* [QUOTED PASSAGE]:

** start **

Geography

Geography

Capacity Measurement in the Face of Earthquake in Tabriz Watershed

Document Type : Article extracted From phd dissertation

Authors
Seyed jajaloddin Khoshkanabi 1
Ahmad Nohegar 2
MohamadJavad Amiri 3
1 Department of Environment planning, Aras International Campus, University of Tehran, Tehran, Iran.
2 Department of Disaster Engineering, Education and Environmental Systems, Faculty of Environment, University of Tehran, Tehran, Iran,
3 Department of Disaster Engineering, Education and Environmental Systems, Faculty of Environment, University of Tehran, Tehran, Iran.
10.22034/iga.2024.2034264.1316
Abstract
Extended Abstract
Introduction
Tabriz is located a short distance from the fault north of Tabriz, which is one of the areas with a very high relative risk in earthquake risk. The region of 2 municipalities of Tabriz, where many scientific and tourism centers are located, is at risk of earthquakes. In this study, according to the possibility of earthquake crisis, the level of urban resilience and the response capacity of the district 2 of Tabriz were evaluated against earthquakes.

** end **

* [WORK TO COMPLETE]:
1. From the Tabriz earthquake article, return the stretch from "2 Department of" through "Environment, University of Tehran, Tehran, Iran.".
2. List the authors of the Tabriz earthquake article.
3. Answer these questions from the Tabriz earthquake article:
(a) What document type is given for the article?
(b) Which campus is the first author's department part of?
(c) Which district of Tabriz had its urban resilience and response capacity evaluated?

* [SOURCE EXCERPT]:
** start **

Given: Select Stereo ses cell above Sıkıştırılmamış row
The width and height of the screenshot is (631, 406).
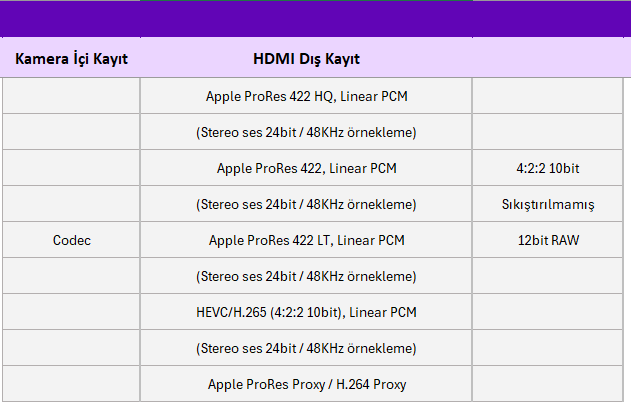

** end **

* [ANSWERS TO THE TASKS]:
1.
2 Department of Disaster Engineering, Education and Environmental Systems, Faculty of Environment, University of Tehran, Tehran, Iran,
3 Department of Disaster Engineering, Education and Environmental Systems, Faculty of Environment, University of Tehran, Tehran, Iran.

2.
Seyed jajaloddin Khoshkanabi
Ahmad Nohegar
MohamadJavad Amiri

3.
(a) Article extracted from a PhD dissertation
(b) Aras International Campus, University of Tehran
(c) District 2